● **PROBLEM DESCRIPTION**: You are asked to write out the full listing exactly as it stands.
..........
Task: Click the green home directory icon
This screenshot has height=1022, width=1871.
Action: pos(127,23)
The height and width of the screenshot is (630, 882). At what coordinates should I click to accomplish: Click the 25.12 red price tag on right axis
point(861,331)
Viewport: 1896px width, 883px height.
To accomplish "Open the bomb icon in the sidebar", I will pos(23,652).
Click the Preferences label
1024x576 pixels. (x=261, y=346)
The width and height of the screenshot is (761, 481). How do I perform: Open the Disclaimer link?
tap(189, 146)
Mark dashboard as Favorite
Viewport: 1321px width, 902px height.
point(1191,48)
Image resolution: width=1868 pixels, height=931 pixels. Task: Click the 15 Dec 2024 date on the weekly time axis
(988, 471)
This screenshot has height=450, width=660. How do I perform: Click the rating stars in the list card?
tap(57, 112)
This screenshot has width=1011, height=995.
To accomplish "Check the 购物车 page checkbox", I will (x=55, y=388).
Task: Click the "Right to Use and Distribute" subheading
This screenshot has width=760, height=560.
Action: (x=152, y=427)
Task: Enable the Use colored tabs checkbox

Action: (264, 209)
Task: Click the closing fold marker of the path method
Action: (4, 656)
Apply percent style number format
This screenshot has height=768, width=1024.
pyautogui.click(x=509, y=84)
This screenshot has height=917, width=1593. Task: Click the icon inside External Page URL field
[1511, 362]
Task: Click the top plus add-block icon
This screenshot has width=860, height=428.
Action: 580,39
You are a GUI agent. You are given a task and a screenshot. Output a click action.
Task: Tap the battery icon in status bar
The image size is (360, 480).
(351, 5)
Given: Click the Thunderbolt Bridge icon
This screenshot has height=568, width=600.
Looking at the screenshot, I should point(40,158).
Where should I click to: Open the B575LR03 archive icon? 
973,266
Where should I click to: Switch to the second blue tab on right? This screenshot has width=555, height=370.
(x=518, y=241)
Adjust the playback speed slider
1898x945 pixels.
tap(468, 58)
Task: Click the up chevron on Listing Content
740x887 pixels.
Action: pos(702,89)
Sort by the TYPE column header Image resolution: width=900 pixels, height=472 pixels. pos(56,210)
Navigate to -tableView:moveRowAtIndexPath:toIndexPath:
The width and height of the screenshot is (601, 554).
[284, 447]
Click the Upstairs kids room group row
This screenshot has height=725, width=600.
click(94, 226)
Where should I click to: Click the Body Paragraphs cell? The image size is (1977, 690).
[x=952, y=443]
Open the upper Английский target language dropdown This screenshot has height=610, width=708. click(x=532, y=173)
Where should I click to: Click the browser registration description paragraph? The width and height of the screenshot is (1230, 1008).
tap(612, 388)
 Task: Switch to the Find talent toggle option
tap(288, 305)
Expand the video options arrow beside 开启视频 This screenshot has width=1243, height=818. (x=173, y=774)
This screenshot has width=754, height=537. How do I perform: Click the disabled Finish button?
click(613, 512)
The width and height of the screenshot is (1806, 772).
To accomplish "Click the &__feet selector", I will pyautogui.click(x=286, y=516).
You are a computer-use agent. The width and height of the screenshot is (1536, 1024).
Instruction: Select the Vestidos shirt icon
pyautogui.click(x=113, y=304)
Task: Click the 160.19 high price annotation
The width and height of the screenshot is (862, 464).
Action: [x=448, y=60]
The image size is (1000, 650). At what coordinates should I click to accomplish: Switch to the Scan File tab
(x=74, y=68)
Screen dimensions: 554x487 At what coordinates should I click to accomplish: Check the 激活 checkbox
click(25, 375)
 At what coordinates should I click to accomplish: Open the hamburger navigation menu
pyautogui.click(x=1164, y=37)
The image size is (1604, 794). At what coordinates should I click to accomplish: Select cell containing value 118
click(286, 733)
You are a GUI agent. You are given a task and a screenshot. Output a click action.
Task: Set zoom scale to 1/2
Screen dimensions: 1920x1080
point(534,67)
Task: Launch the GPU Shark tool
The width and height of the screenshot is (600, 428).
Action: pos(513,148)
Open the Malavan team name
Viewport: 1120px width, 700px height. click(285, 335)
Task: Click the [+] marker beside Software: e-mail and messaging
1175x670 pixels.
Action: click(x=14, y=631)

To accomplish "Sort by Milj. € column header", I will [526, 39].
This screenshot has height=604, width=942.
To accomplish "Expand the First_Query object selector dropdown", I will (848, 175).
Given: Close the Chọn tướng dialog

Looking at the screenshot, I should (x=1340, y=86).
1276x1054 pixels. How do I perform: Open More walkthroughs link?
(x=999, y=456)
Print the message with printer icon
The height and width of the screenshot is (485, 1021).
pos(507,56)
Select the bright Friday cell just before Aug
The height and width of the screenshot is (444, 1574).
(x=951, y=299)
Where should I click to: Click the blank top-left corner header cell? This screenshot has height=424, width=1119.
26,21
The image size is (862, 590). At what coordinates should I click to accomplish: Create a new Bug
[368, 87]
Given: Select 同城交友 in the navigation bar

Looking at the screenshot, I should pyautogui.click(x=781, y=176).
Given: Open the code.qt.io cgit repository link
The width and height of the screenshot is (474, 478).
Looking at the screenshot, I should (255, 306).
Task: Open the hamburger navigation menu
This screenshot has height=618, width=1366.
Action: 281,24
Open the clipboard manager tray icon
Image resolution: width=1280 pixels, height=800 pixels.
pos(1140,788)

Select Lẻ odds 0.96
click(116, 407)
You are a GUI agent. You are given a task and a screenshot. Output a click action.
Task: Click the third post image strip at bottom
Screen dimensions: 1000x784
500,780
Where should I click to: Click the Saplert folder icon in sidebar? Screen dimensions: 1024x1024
..........
● **RESPONSE AREA**:
Task: Click the green home directory icon
This screenshot has height=1022, width=1871.
Action: pos(127,23)
The height and width of the screenshot is (630, 882). At what coordinates should I click to accomplish: Click the 25.12 red price tag on right axis
point(861,331)
Viewport: 1896px width, 883px height.
To accomplish "Open the bomb icon in the sidebar", I will pos(23,652).
Click the Preferences label
1024x576 pixels. (x=261, y=346)
The width and height of the screenshot is (761, 481). How do I perform: Open the Disclaimer link?
tap(189, 146)
Mark dashboard as Favorite
Viewport: 1321px width, 902px height.
point(1191,48)
Image resolution: width=1868 pixels, height=931 pixels. Task: Click the 15 Dec 2024 date on the weekly time axis
(988, 471)
This screenshot has height=450, width=660. How do I perform: Click the rating stars in the list card?
tap(57, 112)
This screenshot has width=1011, height=995.
To accomplish "Check the 购物车 page checkbox", I will (x=55, y=388).
Task: Click the "Right to Use and Distribute" subheading
This screenshot has width=760, height=560.
Action: (x=152, y=427)
Task: Enable the Use colored tabs checkbox

Action: (264, 209)
Task: Click the closing fold marker of the path method
Action: (4, 656)
Apply percent style number format
This screenshot has height=768, width=1024.
pyautogui.click(x=509, y=84)
This screenshot has height=917, width=1593. Task: Click the icon inside External Page URL field
[1511, 362]
Task: Click the top plus add-block icon
This screenshot has width=860, height=428.
Action: 580,39
You are a GUI agent. You are given a task and a screenshot. Output a click action.
Task: Tap the battery icon in status bar
The image size is (360, 480).
(351, 5)
Given: Click the Thunderbolt Bridge icon
This screenshot has height=568, width=600.
Looking at the screenshot, I should point(40,158).
Where should I click to: Open the B575LR03 archive icon? 
973,266
Where should I click to: Switch to the second blue tab on right? This screenshot has width=555, height=370.
(x=518, y=241)
Adjust the playback speed slider
1898x945 pixels.
tap(468, 58)
Task: Click the up chevron on Listing Content
740x887 pixels.
Action: pos(702,89)
Sort by the TYPE column header Image resolution: width=900 pixels, height=472 pixels. pos(56,210)
Navigate to -tableView:moveRowAtIndexPath:toIndexPath:
The width and height of the screenshot is (601, 554).
[284, 447]
Click the Upstairs kids room group row
This screenshot has height=725, width=600.
click(94, 226)
Where should I click to: Click the Body Paragraphs cell? The image size is (1977, 690).
[x=952, y=443]
Open the upper Английский target language dropdown This screenshot has height=610, width=708. click(x=532, y=173)
Where should I click to: Click the browser registration description paragraph? The width and height of the screenshot is (1230, 1008).
tap(612, 388)
 Task: Switch to the Find talent toggle option
tap(288, 305)
Expand the video options arrow beside 开启视频 This screenshot has width=1243, height=818. (x=173, y=774)
This screenshot has width=754, height=537. How do I perform: Click the disabled Finish button?
click(613, 512)
The width and height of the screenshot is (1806, 772).
To accomplish "Click the &__feet selector", I will pyautogui.click(x=286, y=516).
You are a computer-use agent. The width and height of the screenshot is (1536, 1024).
Instruction: Select the Vestidos shirt icon
pyautogui.click(x=113, y=304)
Task: Click the 160.19 high price annotation
The width and height of the screenshot is (862, 464).
Action: [x=448, y=60]
The image size is (1000, 650). At what coordinates should I click to accomplish: Switch to the Scan File tab
(x=74, y=68)
Screen dimensions: 554x487 At what coordinates should I click to accomplish: Check the 激活 checkbox
click(25, 375)
 At what coordinates should I click to accomplish: Open the hamburger navigation menu
pyautogui.click(x=1164, y=37)
The image size is (1604, 794). At what coordinates should I click to accomplish: Select cell containing value 118
click(286, 733)
You are a GUI agent. You are given a task and a screenshot. Output a click action.
Task: Set zoom scale to 1/2
Screen dimensions: 1920x1080
point(534,67)
Task: Launch the GPU Shark tool
The width and height of the screenshot is (600, 428).
Action: pos(513,148)
Open the Malavan team name
Viewport: 1120px width, 700px height. click(285, 335)
Task: Click the [+] marker beside Software: e-mail and messaging
1175x670 pixels.
Action: click(x=14, y=631)

To accomplish "Sort by Milj. € column header", I will [526, 39].
This screenshot has height=604, width=942.
To accomplish "Expand the First_Query object selector dropdown", I will (848, 175).
Given: Close the Chọn tướng dialog

Looking at the screenshot, I should (x=1340, y=86).
1276x1054 pixels. How do I perform: Open More walkthroughs link?
(x=999, y=456)
Print the message with printer icon
The height and width of the screenshot is (485, 1021).
pos(507,56)
Select the bright Friday cell just before Aug
The height and width of the screenshot is (444, 1574).
(x=951, y=299)
Where should I click to: Click the blank top-left corner header cell? This screenshot has height=424, width=1119.
26,21
The image size is (862, 590). At what coordinates should I click to accomplish: Create a new Bug
[368, 87]
Given: Select 同城交友 in the navigation bar

Looking at the screenshot, I should pyautogui.click(x=781, y=176).
Given: Open the code.qt.io cgit repository link
The width and height of the screenshot is (474, 478).
Looking at the screenshot, I should (255, 306).
Task: Open the hamburger navigation menu
This screenshot has height=618, width=1366.
Action: 281,24
Open the clipboard manager tray icon
Image resolution: width=1280 pixels, height=800 pixels.
pos(1140,788)

Select Lẻ odds 0.96
click(116, 407)
You are a GUI agent. You are given a task and a screenshot. Output a click action.
Task: Click the third post image strip at bottom
Screen dimensions: 1000x784
500,780
Where should I click to: Click the Saplert folder icon in sidebar? Screen dimensions: 1024x1024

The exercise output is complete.